Muñoz Rosana, Edwards-Faret Gabriela, Moreno Mauricio, Zuñiga Nikole, Cline Hollis, Larraín Juan
Center for Aging and Regeneration, Millennium Nucleus in Regenerative Biology, Faculty of Biological Sciences, P. Universidad Católica de Chile, Alameda 340, Santiago, Chile.
The Dorris Neuroscience Center, Department of Molecular and Cellular Neuroscience, The Scripps Research Institute, La Jolla, CA 92037, United States.
Dev Biol. 2015 Dec 15;408(2):229-43. doi: 10.1016/j.ydbio.2015.03.009. Epub 2015 Mar 19.

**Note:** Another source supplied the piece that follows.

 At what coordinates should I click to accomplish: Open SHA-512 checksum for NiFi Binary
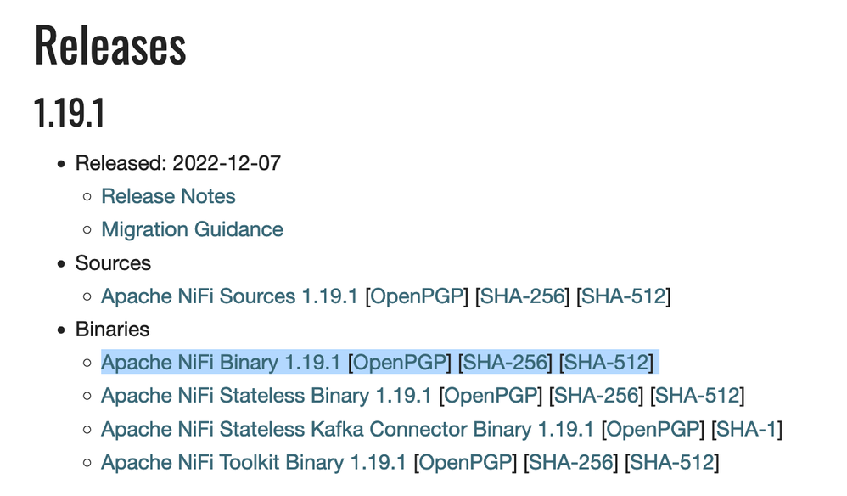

Spinal cord regeneration is very inefficient in humans, causing paraplegia and quadriplegia. Studying model organisms that can regenerate the spinal cord in response to injury could be useful for understanding the cellular and molecular mechanisms that explain why this process fails in humans. Here, we use Xenopus laevis as a model organism to study spinal cord repair. Histological and functional analyses showed that larvae at pre-metamorphic stages restore anatomical continuity of the spinal cord and recover swimming after complete spinal cord transection. These regenerative capabilities decrease with onset of metamorphosis. The ability to study regenerative and non-regenerative stages in Xenopus laevis makes it a unique model system to study regeneration. We studied the response of Sox2(/)3 expressing cells to spinal cord injury and their function in the regenerative process. We found that cells expressing Sox2 and/or Sox3 are present in the ventricular zone of regenerative animals and decrease in non-regenerative froglets. Bromodeoxyuridine (BrdU) experiments and in vivo time-lapse imaging studies using green fluorescent protein (GFP) expression driven by the Sox3 promoter showed a rapid, transient and massive proliferation of Sox2(/)3(+) cells in response to injury in the regenerative stages. The in vivo imaging also demonstrated that Sox2(/)3(+) neural progenitor cells generate neurons in response to injury. In contrast, these cells showed a delayed and very limited response in non-regenerative froglets. Sox2 knockdown and overexpression of a dominant negative form of Sox2 disrupts locomotor and anatomical-histological recovery. We also found that neurogenesis markers increase in response to injury in regenerative but not in non-regenerative animals. We conclude that Sox2 is necessary for spinal cord regeneration and suggest a model whereby spinal cord injury activates proliferation of Sox2/3 expressing cells and their differentiation into neurons, a mechanism that is lost in non-regenerative froglets.
脊髓再生在人类中效率极低,会导致截瘫和四肢瘫痪。研究能够在脊髓损伤后进行再生的模式生物,可能有助于理解细胞和分子机制,从而解释为何该过程在人类中失败。在此,我们使用非洲爪蟾作为模式生物来研究脊髓修复。组织学和功能分析表明,变态前阶段的幼体在脊髓完全横断后可恢复脊髓的解剖连续性并恢复游泳能力。这些再生能力随着变态的开始而下降。在非洲爪蟾中研究再生和非再生阶段的能力使其成为研究再生的独特模式系统。我们研究了表达Sox2/3的细胞对脊髓损伤的反应及其在再生过程中的功能。我们发现,表达Sox2和/或Sox3的细胞存在于再生动物的脑室区,而在非再生幼蛙中则减少。使用由Sox3启动子驱动的绿色荧光蛋白(GFP)表达进行的溴脱氧尿苷(BrdU)实验和体内延时成像研究表明,在再生阶段,Sox2/3(+)细胞会因损伤而迅速、短暂且大量增殖。体内成像还表明,Sox2/3(+)神经祖细胞会因损伤而生成神经元。相比之下,这些细胞在非再生幼蛙中表现出延迟且非常有限的反应。敲低Sox2以及过表达显性负性形式的Sox2会破坏运动功能以及解剖组织学恢复。我们还发现,神经发生标记物在再生动物中会因损伤而增加,而在非再生动物中则不会。我们得出结论,Sox2是脊髓再生所必需的,并提出了一个模型,即脊髓损伤会激活表达Sox2/3的细胞增殖并使其分化为神经元,而非再生幼蛙则失去了这一机制。